The US’s two largest grocery store brands — Safeway and Kroger — have joined other leading national retailers in saying they won’t carry the product if approved, which include Target, Whole Foods, and Trader Joe’s. Sure, this isn’t as big as CVS pulling tobacco off the shelf. But it still matters because it shows big companies saying "no" to a product that some customers might want, even if peremptorily.
Mar. 5: Chipotle names climate change as a material risk in its 10-K. Last month Chipotle listed climate change as a risk for the company in its SEC filing, explaining: “Increasing weather volatility or other long-term changes in global weather patterns, including any changes associated with global climate change, could have a significant impact on the price or availability of some of our ingredients,”.
As Climate Progress’ Emily Atkin pointed out, for a brand to bring the issue to light in this way is unprecedented: “The fact that Chipotle openly acknowledges climate change, even as a ‘routine risk,’ is news — as there are likely companies that wouldn’t mention the words ‘climate change’ if their business depended on it. And they do.”

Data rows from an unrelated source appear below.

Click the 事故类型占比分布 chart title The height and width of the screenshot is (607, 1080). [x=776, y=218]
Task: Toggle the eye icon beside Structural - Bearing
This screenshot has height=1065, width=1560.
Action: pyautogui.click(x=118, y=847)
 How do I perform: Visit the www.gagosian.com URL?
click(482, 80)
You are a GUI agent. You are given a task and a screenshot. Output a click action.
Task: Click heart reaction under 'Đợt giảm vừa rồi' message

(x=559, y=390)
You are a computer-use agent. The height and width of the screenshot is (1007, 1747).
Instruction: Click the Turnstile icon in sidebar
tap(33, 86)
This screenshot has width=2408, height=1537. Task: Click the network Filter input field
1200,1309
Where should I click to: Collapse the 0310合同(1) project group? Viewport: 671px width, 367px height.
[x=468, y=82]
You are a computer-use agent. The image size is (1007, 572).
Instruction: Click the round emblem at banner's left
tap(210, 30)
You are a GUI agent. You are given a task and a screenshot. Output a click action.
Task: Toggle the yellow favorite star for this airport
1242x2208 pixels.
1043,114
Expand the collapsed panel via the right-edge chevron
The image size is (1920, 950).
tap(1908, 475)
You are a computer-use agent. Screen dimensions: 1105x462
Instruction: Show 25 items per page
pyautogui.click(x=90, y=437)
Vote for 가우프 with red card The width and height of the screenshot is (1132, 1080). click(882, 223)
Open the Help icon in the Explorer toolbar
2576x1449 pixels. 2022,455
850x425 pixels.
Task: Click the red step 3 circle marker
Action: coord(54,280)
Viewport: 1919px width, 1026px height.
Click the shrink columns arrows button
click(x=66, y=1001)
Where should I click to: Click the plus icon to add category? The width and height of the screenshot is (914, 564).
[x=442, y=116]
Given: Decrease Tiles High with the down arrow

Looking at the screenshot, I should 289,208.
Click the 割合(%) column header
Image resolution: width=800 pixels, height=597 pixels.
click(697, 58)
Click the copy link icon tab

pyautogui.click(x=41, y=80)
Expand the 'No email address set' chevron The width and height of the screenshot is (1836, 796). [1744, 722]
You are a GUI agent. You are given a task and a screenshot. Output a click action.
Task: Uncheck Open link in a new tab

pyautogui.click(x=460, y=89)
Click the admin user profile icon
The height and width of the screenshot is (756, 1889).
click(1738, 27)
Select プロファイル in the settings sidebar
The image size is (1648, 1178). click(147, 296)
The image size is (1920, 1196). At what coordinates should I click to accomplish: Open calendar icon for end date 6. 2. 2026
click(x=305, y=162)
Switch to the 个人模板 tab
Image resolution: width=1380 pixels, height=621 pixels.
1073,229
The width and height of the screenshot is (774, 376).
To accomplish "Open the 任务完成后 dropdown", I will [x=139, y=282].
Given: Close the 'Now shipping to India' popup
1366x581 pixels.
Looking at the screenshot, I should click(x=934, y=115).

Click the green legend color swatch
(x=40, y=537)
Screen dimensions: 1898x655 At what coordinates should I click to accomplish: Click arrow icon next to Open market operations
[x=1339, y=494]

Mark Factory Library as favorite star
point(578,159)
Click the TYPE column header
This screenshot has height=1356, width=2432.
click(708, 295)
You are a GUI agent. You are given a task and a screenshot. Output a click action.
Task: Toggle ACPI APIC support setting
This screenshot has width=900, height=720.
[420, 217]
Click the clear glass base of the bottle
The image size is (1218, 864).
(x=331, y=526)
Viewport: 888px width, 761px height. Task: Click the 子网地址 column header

Which leads to another reason why this is potentially a big deal.
It’s no secret that SEC disclosure requirements leave room for companies to be opaque about climate change risks.
Bill Russell, of Transitioning to Green (and a Green Accounting professor), noted that, “Chipotle taking this leading position on climate-change risk disclosure could allow shareholders of any competitor company to ‘demand’ that their company explain how climate change is not a material risk to their company. At any time in the future, should it turn out to be material and they had ‘demanded’ the question be addressed, they could potentially be set up for a shareholder lawsuit.”
While climate-change risk might still be a hard thing for some people to grasp, litigation risk sure isn’t. This is something that corporations are finely attuned to — and take action to prevent.
So with this move, Chipotle may have blown a transparency hole in climate-change risk disclosure for shareholders of other companies to climb on through.
I wrote earlier that I’m betting that forward-looking brands that make bold pro-health and pro-environmental choices will be rewarded by investors and consumers — and others will follow.
It’s just the “Diffusion of Innovations” theory in action. Innovators take the risk and go way out on the limb. Early adopters see it and spread the news. Then others follow it and it becomes normal.